HOW TO COMPLETE THIS TASK:
Omitting any pictures, transcribe the entries below exactly.

┌────────

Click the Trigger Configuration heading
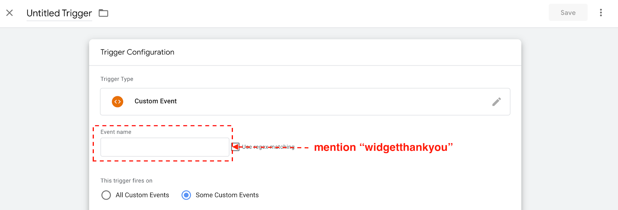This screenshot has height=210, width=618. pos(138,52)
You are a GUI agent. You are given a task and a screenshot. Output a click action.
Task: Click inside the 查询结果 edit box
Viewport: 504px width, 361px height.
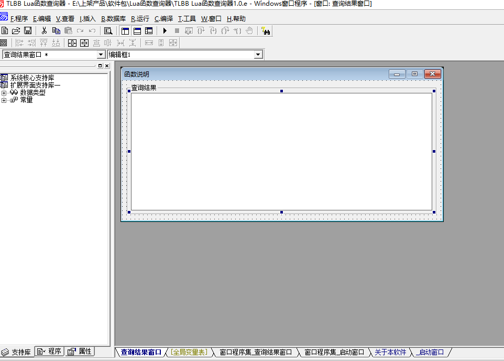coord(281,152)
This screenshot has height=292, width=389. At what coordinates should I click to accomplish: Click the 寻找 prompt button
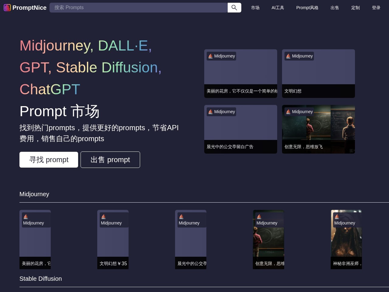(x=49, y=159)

└────────

TASK ANSWER:
Click the Trigger Configuration heading
This screenshot has height=210, width=618. pos(138,52)
You are a GUI agent. You are given a task and a screenshot. Output a click action.
Task: Click inside the 查询结果 edit box
Viewport: 504px width, 361px height.
coord(281,152)
This screenshot has height=292, width=389. At what coordinates should I click to accomplish: Click the 寻找 prompt button
(x=49, y=159)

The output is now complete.